Design Principles

To establish a collaborative architecture, the following design principles are framed to achieve this aim. These principles aim to address the scalability and interoperability challenges that hinder the widespread adoption and sustainability of blockchain-oriented solutions.

  1. Interoperability: emphasizes the need for a solution that enables both native and multi-chain communications, ensuring seamless authentication, validation, and invocation of smart contracts across diverse chains. This capability fosters cross-chain tokenization and facilitates the realization of various use cases within the blockchain ecosystem.

  2. Consensus Mechanism: highlights the importance of achieving true decentralization and an inflationary growth rate through a consensus mechanism that includes full nodes and mobile-enabled devices in transaction validation. To enhance security, the selection of block proposers for staked participants will be completely randomized. Additionally, to ensure scalability, the consensus mechanism should incorporate the active participation of mobile nodes. These measures collectively contribute to the robustness and scalability of the blockchain network.

  3. Security: aims to address key challenges in the network, including consistent state updates, flash code logic validation, deterministic behavior of the virtual machine, randomized selection of block proposers, and randomization of the cluster registry with validators. By effectively resolving these challenges, ensures the network is able to provide reliable state management, secure execution of smart contracts, deterministic outcomes, fair block proposer selection, and a randomized distribution of validators within the cluster registry. This comprehensive approach contributes to the overall robustness and stability of the blockchain ecosystem.
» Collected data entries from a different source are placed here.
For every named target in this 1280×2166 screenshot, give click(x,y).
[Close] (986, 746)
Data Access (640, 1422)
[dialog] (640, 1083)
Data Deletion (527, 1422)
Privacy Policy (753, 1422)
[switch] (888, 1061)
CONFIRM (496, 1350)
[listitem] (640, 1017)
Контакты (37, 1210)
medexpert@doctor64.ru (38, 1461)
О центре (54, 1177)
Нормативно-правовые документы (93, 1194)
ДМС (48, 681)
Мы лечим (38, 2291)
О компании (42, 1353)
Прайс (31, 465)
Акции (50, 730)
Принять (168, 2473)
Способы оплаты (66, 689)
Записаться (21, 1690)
  4. Scalability and Performance: sets forth an ambitious goal of achieving a high initial throughput of 100,000 transactions per second (TPS). Moreover, it emphasizes the network's ability to dynamically and seamlessly adapt to evolving demands and requirements. This adaptability should enable the network to scale its capacity, throughput, and computational resources in real-time, ensuring efficient handling of growing workloads, increased transaction volumes, and an expanding user base. By incorporating these capabilities, the blockchain network can effectively address the challenges of scalability and cater to the needs of a rapidly evolving ecosystem.

  5. Subnets for Privacy and Customization: Leveraging the power of subnets, L1X aims to offer customizable solutions tailored to specific privacy requirements and custom consensus rules. These subnets should enable the flexibility to establish desired ratios between full nodes and validator nodes, ensuring optimal network performance. Furthermore, L1X will support seamless integration with existing infrastructure, allowing entities to leverage their current systems without the need for additional layers. By providing these capabilities, L1X can empower users to tailor their blockchain environment according to their unique needs while maximizing efficiency and compatibility.

  6. Transaction and Block Statistics: With a focus on efficiency, L1X aims to achieve impressive block creation timeframes of just 500 milliseconds, enabling rapid block generation within the network. Furthermore, L1X strives for transaction finality in a mere 1.5 seconds, ensuring quick confirmation and settlement of transactions. Significantly, these timeframes are coupled with block sizes of approximately 5 MB, highlighting the network's capacity to handle a substantial volume of transactions. This combination of fast block creation, swift transaction finality, and sizable block sizes holds immense significance in enhancing the overall performance and responsiveness of the L1X blockchain network, fostering a seamless and efficient user experience.

These design principles collectively form the foundation of the Layer One X (L1X) protocol, driving interoperability, scalability, security, and performance in the real-world.